| broxolm |
Hello all.
So I just picked up "Adventurers Armory" (I'm told it's also in "Ultimate Equipment") and I noticed an item in the alchemical herb section called,
Allnight 75 gp, -- eliminates fatigue for 8 hours and -2 skill checks, exhausted after.
My jaw dropped. Seriously? A 75gp item that makes my barbarian immune to fatigue for 8 hours? Basically an entire game session? It's essentially providing the same effects as the 17th level barbarian "Tireless Rage Ability". I thought there had to be no way this was PFS legal, but after checking the additional resources section, all items from "Adventurers Armory" is legal. I checked the PFS guide and all mundane alchemical items are listed as being always available. Even if it was not always available, anyone with 5 fame could buy it from their faction.
So now my half Orc barbarian is selling his body on the streets for herbs. Great....wonderful. My DM doesn't seem to care how my barbarian is using his lesser elemental rage power to do extra damage every round instead of once a rage and everyone in the party is worried by the barbarians sudden nervous twitching.
I can foresee this herb going on prohibition from PFS very soon but until then, just say NO!
| broxolm |
The line "It eliminates the effects of fatigue for the next 8 hours" doesn't say that it stops you from being fatigued, or that it removes the state of being fatigued, all it does it remove the small penalties that go along with it (-2str/-2dex).
Is that the official PFS ruling on the herbs effects vs re-activating a /Rage action? I looked pretty hard but didn't find anything explicit. So you are saying a barbarian under the effects of Allnight still has the fatigued status but not the penalties? Such as if there are 2 separate yet equal conditional modifiers countering each other?
I would agree with that if we were talking about enhancement bonuses versus conditional penalties such as a masterwork weapons (+1 attack) and a buckler (-1 attack). Even though there is no net penalty or bonus, both the buckler and masterwork quality coexist.
However, the Allnight is not a question of enhancement modifiers. It is a question of the condition itself, modifiers or not. For example, consider the Sleep Spell. It applies the Unconscious Condition to a creature that fails a Will Save. That condition is completely removed once something acts on the creature such as death or being awoken. A sleeping creature who is awoken (like a fatigued barbarian) loses his unconscious condition completely (like with the Allnight).
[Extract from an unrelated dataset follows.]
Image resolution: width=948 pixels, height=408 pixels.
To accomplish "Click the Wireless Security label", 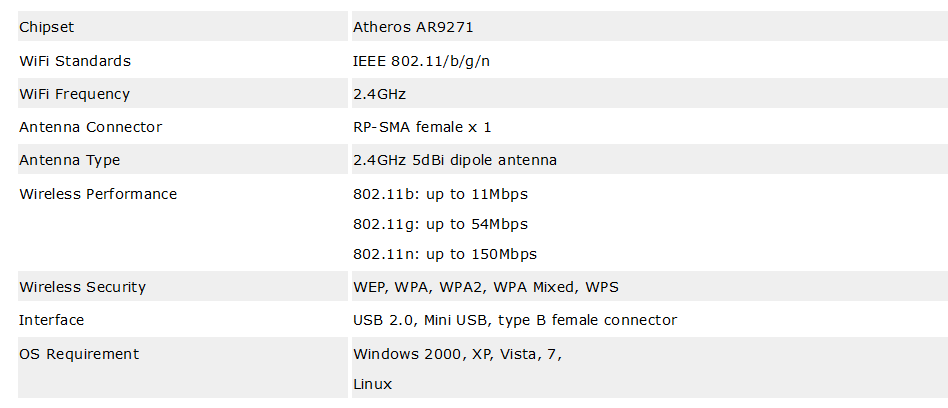I will (82, 287).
The formerly sleeping creature does not retain a sleeping condition minus a new "awake" condition because unlike enhancement modifiers, conditions are mutually exclusive. Thus a Barbarian who has taken the herb Allnight is not fatigued.
I think Allnight is broken as it allows cheap use of a class ability that would otherwise require 17 levels to attain and allows for exploiting of some rage powers. But unless Allnight becomes explicitly banned or nerfed, I consider it a legal way to overcome fatigue and re-Rage multiple times per encounter.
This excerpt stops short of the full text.